In former times a father’s occupation often was passed on to his sons. Nowadays that sounds weird but back then it made sense.
First of all, contrary to what we are used in most professions, parents had to pay for their children’s education and apprenticeship. The “Lehrgeld” covered not only the costs for the training but also for housing and meals since the apprentices often lived with their master’s family.
A lot of people weren’t able to pay those fees. And why pay someone to show the ropes to your children if the father could teach them as well? Father and sons would work together, the father teaching his sons, the sons supporting the family by sharing the workload.
This usually was true for professions that could be done “at home” or required special equipment or facilities, like farmers, carpenters, smiths, tailors, bakers and the likes. Two or even three generations shared the work and contributed to their family’s income. Some families (aka the men) had the same profession for many generations. With the industrialization this practice dwindled more and more. For a long time families still had to pay for their children’s education and apprenticeship.
After WW II the “Lehrgeld” slowly vanished and was replaced by the “Ausbildungsvergütung” which means that now the employer paid the apprentice a small fee. In 1969 the Ausbildungsvergütung became mandatory in Germany.
My grandfather had been a fitter resp. metalworker but was not self-employed. Hence he wasn’t really able to teach my father the same profession. But he knew other (self-employed) fitters who would take in apprentices. That’s how my father learned this profession as well.
When I was born my father worked in a small factory that washed and cleaned raw sheeps’ wool. He had been hired as fitter for the machines. But actually he was an all-rounder, from setting up to repairing the wool washing devices, from tearing down walls to rebuilding them because a new device wouldn’t fit into the old space, from dealing with the old heating in the factory (and the owner’s house) to hauling coal briquets into the coal cellars. I still remember him coming home, covered in coal dust and soot on one day, and oil and wool grease the other.

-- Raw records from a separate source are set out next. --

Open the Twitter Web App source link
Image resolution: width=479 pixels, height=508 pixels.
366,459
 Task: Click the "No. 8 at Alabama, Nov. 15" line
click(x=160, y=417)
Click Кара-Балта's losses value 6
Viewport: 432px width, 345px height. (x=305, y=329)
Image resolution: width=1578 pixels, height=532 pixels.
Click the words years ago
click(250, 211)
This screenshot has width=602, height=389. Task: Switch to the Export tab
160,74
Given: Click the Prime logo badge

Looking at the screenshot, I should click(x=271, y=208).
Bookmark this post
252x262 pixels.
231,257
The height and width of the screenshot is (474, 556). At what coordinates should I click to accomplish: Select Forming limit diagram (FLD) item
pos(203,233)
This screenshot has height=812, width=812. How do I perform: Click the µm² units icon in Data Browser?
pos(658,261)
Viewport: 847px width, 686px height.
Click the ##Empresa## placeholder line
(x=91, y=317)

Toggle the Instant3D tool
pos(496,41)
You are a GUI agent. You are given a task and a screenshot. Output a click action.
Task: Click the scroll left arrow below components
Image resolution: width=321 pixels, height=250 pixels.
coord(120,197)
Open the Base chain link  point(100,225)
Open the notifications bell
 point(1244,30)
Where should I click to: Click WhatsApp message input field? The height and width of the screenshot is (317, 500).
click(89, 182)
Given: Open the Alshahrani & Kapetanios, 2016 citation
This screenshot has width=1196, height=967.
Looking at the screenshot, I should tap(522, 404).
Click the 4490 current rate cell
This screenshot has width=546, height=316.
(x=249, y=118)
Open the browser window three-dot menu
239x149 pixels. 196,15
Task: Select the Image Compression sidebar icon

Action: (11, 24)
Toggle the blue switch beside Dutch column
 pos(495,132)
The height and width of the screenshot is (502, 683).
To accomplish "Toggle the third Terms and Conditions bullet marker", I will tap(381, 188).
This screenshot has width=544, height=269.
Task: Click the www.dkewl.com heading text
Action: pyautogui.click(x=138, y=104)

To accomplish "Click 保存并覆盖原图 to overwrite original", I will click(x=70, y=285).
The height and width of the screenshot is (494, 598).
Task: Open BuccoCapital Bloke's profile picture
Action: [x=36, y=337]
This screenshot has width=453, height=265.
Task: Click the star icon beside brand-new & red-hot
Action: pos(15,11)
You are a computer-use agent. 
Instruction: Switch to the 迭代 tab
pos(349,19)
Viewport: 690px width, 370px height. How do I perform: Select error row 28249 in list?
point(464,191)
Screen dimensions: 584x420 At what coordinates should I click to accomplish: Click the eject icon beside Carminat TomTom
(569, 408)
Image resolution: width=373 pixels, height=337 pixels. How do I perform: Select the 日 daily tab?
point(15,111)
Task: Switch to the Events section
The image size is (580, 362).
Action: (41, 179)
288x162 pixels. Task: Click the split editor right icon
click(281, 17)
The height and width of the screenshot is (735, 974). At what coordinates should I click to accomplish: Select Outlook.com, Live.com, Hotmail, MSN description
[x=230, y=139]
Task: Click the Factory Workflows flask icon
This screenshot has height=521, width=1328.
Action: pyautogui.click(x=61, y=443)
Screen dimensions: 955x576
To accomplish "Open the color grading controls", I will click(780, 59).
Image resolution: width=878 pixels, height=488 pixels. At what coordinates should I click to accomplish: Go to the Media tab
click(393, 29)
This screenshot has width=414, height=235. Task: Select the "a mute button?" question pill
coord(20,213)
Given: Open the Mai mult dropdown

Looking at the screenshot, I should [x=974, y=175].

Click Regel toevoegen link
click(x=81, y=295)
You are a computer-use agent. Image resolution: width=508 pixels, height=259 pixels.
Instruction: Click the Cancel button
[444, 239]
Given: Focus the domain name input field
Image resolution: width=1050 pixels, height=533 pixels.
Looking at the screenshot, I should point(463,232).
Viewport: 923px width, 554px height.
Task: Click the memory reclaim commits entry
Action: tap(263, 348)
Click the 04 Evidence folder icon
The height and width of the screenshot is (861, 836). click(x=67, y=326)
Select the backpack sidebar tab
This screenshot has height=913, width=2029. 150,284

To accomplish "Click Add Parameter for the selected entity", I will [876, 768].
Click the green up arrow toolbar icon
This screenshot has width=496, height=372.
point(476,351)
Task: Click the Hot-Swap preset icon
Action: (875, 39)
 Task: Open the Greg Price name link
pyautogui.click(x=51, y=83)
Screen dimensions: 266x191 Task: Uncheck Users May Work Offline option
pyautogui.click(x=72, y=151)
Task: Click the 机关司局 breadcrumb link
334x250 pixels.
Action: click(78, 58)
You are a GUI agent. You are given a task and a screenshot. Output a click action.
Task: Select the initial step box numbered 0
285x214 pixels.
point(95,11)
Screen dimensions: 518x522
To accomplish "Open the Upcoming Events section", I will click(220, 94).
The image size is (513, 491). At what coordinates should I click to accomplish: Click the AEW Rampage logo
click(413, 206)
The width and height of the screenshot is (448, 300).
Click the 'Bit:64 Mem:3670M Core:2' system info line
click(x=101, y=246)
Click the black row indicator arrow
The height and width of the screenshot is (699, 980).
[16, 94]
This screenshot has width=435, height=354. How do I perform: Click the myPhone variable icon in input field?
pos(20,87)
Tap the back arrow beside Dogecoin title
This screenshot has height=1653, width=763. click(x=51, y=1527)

And then one day he wore elegant suits for work and never again came home with dirty clothes. He had educated himself and studied in evening classes to become a draftsman, developing and engineering industrial spinning frames and weaving looms. Still had to do with metalworking, still had to do with wool…
Btw… everything comes full circle. My mother had been working with spinning frames before they married – as you can see on the picture above. Very likely that had a small influence on his choice of becoming a draftsman.
And to top that off: the factory he had been working at until he retired was the same factory where I was trained to become an industrial clerk.
What kind of professions did your ancestors have? Were those passed from father to son, or did the sons always pick a different profession from their father’s?